● Travail demandé:
1. Répondez à ces questions à partir du texte sur le Parti travailliste britannique :
(a) À quelle date Jeremy Corbyn a-t-il été élu à la tête de la formation ?
(b) Quel titre David Collier a-t-il donné à son rapport ?
(c) Quelle fonction Mark Gardner occupe-t-il à la Community Security Trust ?
2. Résumez en deux phrases le texte sur le Parti travailliste britannique.

● Texte:
^^^^^^^^
Une étude des publications sur les réseaux sociaux et les forums révèle une "obsession" des membres du parti travailliste britannique à l'égard de l'Etat juif

Des militants anti-israéliens manifestent en marge d'une réunion du Comité exécutif national du Labour à Londres, le 4 septembre 2018. (Stefan Rousseau/PA via AP)
Des militants anti-israéliens manifestent en marge d'une réunion du Comité exécutif national du Labour à Londres, le 4 septembre 2018. (Stefan Rousseau/PA via AP)

LONDRES — Le Parti travailliste britannique est devenu un « incubateur » de l’antisémitisme, selon un nouveau rapport.

Depuis l’élection du leader d’extrême-gauche Jeremy Corbyn à la tête de la formation, au mois de septembre 2015, les membres du Labour se sont « radicalisés » sur la question d’Israël et des Juifs, selon une étude réalisée par le chercheur et blogueur David Collier.

Dans son rapport intitulé « The British Labour Party: Obsession and Radicalization » [Le Parti travailliste britannique : obsession et radicalisation], David Collier démontre, – preuves à l’appui -, que les membres qui commentaient rarement les sujets de l’Etat juif, du sionisme ou des Juifs avant l’élection de Corbyn, il y a cinq ans, ont commencé à le faire à des dizaines d’occasions depuis.

L’étude note par ailleurs qu’ils partagent dorénavant souvent des théories du complot antisémites sur les réseaux sociaux, qu’ils nient l’existence de la haine anti-juive au sein du Parti travailliste et qu’ils rejettent les médias traditionnels qui sont, selon eux, sous le contrôle des « sionistes ».

Mark Gardner, directeur de la communication à la Community Security Trust (CST), groupe de veille sur l’antisémitisme chargé également de protéger les lieux appartenant à la communauté juive, explique que la recherche de Collier montre « l’effet radicalisant, sur certains membres du Labour, du débat animé et prolongé sur le problème de l’antisémitisme au sein du parti ».

Il qualifie cet effet « d’aboutissement malheureusement inévitable d’une telle querelle politique : créer un intérêt là où il n’y en avait pas et que les gens adoptent ensuite des positions plus tranchées à cet égard ».

Photo d’illustration : Une image partagée sur les réseaux sociaux par l’activiste britannique du Labour Kayla Bibby, en mai 2018 (Crédit : Facebook)
^^^^^^^^
● Données fournies:
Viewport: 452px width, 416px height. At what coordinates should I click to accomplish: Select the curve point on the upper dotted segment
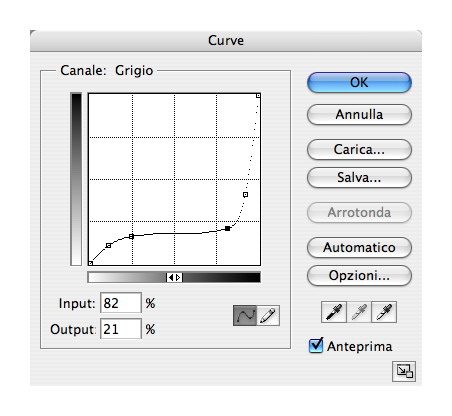pos(245,194)
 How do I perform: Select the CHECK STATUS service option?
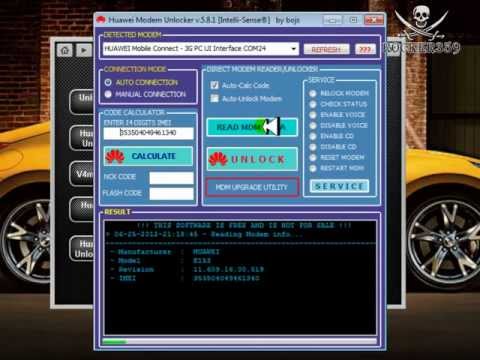[x=313, y=104]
^^^^^^^^
● Corrigé:
1.
(a) Au mois de septembre 2015.
(b) « The British Labour Party: Obsession and Radicalization ».
(c) Il est directeur de la communication.

2. D'après une étude du chercheur et blogueur David Collier, les membres du Parti travailliste britannique se sont « radicalisés » sur la question d'Israël et des Juifs depuis l'élection de Jeremy Corbyn en septembre 2015. Ils commentent désormais ces sujets à des dizaines d'occasions, partagent des théories du complot antisémites, nient la haine anti-juive au sein du parti et rejettent les médias traditionnels qu'ils disent contrôlés par les « sionistes », ce que Mark Gardner, de la Community Security Trust, attribue à l'effet radicalisant du long débat sur l'antisémitisme dans le parti.